■ INFORMATION PROVIDED
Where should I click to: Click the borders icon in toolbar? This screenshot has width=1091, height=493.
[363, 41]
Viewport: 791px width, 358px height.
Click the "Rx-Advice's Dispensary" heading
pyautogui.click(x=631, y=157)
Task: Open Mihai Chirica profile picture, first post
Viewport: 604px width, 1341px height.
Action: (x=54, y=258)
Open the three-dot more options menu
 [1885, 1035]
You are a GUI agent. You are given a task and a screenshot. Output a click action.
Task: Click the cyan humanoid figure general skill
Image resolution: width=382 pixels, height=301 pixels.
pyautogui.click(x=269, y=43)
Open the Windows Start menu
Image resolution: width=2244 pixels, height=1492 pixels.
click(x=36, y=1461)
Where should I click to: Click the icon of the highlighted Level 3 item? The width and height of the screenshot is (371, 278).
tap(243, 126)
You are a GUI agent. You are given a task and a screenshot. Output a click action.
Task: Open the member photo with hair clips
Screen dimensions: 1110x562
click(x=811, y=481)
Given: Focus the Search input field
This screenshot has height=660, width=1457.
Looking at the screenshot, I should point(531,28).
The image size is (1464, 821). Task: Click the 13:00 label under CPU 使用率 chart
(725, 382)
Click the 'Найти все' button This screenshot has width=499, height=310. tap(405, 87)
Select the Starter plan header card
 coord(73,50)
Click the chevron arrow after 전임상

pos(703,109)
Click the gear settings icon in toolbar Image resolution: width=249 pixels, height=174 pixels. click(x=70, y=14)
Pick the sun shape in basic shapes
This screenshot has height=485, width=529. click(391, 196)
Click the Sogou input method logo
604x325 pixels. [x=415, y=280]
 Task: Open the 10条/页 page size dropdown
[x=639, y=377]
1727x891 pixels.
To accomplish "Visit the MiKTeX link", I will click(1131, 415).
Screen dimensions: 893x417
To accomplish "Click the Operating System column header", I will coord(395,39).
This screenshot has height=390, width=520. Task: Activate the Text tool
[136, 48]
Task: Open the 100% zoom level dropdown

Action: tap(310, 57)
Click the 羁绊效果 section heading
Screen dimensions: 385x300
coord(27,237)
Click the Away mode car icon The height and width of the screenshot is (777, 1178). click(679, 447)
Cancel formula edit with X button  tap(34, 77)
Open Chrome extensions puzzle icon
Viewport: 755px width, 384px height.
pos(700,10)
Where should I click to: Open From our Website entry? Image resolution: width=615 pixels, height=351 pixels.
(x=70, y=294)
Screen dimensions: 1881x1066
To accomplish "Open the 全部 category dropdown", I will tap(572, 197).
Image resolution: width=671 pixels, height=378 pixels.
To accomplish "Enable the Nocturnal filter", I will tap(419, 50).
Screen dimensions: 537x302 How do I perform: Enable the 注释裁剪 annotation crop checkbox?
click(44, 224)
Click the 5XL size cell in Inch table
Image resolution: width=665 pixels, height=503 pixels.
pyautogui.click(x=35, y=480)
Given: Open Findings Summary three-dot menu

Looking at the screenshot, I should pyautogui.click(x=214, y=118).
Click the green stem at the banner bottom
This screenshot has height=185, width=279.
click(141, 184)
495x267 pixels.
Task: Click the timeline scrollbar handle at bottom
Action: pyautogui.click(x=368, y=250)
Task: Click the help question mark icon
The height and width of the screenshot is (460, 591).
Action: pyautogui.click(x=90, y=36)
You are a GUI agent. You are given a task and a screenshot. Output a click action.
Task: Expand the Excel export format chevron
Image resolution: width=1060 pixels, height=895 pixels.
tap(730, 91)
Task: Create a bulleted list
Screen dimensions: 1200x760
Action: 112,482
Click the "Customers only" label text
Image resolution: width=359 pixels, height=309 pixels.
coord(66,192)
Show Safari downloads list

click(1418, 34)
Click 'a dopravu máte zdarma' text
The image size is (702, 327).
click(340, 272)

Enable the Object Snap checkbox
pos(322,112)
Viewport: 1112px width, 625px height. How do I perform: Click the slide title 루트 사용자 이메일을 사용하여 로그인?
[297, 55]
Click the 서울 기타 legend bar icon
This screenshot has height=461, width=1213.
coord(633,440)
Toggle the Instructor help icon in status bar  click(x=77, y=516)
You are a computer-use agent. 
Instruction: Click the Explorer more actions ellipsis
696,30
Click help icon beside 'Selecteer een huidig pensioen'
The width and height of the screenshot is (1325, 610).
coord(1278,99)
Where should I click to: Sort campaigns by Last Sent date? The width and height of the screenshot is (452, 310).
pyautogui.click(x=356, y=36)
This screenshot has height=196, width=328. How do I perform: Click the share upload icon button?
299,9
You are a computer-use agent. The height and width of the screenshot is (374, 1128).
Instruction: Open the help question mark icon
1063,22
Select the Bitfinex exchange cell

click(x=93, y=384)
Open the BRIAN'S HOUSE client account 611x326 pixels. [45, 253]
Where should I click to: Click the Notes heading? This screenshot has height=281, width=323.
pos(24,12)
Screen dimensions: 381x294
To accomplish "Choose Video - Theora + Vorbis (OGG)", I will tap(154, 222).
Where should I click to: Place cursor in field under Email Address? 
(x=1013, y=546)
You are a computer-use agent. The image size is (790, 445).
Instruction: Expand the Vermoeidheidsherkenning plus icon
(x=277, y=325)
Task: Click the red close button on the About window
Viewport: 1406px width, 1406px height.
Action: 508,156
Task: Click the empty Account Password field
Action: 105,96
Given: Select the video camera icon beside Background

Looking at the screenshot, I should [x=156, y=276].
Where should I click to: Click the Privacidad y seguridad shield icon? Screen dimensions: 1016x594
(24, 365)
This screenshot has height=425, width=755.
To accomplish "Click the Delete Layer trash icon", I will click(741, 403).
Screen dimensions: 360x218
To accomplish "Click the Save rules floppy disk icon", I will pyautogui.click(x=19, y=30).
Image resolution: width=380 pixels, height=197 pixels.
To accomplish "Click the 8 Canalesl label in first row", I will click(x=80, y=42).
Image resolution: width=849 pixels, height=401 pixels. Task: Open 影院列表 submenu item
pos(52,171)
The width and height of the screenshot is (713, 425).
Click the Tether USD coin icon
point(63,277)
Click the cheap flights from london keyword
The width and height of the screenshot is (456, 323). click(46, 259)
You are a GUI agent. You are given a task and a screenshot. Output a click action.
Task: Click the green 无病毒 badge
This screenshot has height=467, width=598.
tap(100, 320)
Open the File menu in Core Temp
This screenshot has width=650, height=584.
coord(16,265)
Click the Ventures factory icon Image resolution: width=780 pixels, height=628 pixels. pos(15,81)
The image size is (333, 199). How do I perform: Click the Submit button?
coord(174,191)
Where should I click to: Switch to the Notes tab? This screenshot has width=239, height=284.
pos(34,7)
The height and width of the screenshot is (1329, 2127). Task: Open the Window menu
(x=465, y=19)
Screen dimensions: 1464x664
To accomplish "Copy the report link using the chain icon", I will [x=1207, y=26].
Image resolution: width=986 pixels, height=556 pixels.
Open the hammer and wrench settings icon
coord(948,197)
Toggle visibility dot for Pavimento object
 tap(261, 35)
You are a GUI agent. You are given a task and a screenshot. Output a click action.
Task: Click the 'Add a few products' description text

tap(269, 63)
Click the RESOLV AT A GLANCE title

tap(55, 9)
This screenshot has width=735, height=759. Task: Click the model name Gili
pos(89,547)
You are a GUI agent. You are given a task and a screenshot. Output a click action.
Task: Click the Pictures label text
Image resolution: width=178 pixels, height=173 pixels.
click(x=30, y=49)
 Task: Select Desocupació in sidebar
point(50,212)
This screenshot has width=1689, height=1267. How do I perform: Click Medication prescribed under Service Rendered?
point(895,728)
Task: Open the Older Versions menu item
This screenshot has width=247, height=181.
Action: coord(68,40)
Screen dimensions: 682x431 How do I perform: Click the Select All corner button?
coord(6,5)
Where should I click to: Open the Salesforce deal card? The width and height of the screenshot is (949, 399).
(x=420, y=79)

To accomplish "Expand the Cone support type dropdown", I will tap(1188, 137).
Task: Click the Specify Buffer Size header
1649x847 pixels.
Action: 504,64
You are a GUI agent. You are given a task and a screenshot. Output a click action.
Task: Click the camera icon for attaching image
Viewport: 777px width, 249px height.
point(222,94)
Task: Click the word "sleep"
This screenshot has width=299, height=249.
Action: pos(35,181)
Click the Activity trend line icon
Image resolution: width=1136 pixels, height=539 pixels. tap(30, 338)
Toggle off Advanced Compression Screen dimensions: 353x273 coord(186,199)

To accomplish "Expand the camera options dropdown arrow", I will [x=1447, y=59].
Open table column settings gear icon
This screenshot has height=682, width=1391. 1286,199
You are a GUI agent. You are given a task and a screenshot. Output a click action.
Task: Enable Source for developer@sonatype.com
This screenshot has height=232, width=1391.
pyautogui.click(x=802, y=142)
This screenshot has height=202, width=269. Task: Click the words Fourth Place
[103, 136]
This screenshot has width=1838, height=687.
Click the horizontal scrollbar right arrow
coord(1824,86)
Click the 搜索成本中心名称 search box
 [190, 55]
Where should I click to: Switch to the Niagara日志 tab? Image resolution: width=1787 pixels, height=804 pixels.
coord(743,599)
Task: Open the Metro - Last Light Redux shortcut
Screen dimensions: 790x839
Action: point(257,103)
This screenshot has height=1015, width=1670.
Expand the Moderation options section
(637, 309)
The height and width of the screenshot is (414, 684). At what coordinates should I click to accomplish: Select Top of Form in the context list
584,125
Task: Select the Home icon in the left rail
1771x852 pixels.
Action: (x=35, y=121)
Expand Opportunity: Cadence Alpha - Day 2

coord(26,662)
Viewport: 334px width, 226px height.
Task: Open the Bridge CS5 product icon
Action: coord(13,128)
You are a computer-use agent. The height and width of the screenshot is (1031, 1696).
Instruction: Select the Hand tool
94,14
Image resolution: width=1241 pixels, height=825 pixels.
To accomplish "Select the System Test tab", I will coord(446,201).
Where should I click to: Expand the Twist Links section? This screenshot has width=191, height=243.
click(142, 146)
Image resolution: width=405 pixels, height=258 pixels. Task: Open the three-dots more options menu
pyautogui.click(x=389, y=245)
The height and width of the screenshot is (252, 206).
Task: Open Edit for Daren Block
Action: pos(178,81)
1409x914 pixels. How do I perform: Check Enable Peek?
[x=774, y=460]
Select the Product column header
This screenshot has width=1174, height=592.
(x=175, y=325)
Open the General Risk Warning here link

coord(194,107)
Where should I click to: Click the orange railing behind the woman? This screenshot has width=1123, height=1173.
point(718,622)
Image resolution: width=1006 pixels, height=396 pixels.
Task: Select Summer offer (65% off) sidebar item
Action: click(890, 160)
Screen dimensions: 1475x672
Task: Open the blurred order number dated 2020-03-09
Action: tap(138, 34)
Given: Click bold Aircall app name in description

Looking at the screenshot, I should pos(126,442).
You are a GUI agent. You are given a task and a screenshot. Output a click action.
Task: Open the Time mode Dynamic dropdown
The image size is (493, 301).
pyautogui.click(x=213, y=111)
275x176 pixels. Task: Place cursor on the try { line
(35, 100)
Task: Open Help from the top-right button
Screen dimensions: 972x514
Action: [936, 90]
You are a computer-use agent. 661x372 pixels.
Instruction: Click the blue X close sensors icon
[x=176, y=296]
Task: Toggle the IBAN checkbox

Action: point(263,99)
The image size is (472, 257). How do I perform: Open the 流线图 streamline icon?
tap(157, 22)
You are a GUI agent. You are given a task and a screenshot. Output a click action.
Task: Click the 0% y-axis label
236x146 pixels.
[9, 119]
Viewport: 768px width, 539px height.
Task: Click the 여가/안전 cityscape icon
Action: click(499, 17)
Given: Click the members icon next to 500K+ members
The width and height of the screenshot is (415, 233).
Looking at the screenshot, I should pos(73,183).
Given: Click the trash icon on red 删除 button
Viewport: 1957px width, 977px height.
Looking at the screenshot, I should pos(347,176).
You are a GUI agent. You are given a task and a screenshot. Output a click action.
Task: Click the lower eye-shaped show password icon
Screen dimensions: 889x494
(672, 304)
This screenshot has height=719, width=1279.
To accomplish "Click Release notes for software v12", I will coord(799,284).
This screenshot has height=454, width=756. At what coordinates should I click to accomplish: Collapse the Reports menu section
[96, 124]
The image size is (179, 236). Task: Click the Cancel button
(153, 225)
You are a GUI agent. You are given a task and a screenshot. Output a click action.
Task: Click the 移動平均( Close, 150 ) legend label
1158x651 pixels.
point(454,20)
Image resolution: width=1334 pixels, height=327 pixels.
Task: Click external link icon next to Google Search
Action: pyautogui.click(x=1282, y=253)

■ WHAT TO DO
Rewrite everything from the line containing "Toggle visibility dot for Pavimento object" down to the line containing "pos(89,547)" as a Markdown table with columns Row and Line, numbering each row and leaving out blank lines.

■ RESULT OF THIS EXERCISE
| Row | Line |
|---|---|
| 1 | Toggle visibility dot for Pavimento object |
| 2 |  tap(261, 35) |
| 3 | You are a GUI agent. You are given a task and a screenshot. Output a click action. |
| 4 | Task: Click the 'Add a few products' description text |
| 5 | tap(269, 63) |
| 6 | Click the RESOLV AT A GLANCE title |
| 7 | tap(55, 9) |
| 8 | This screenshot has width=735, height=759. Task: Click the model name Gili |
| 9 | pos(89,547) |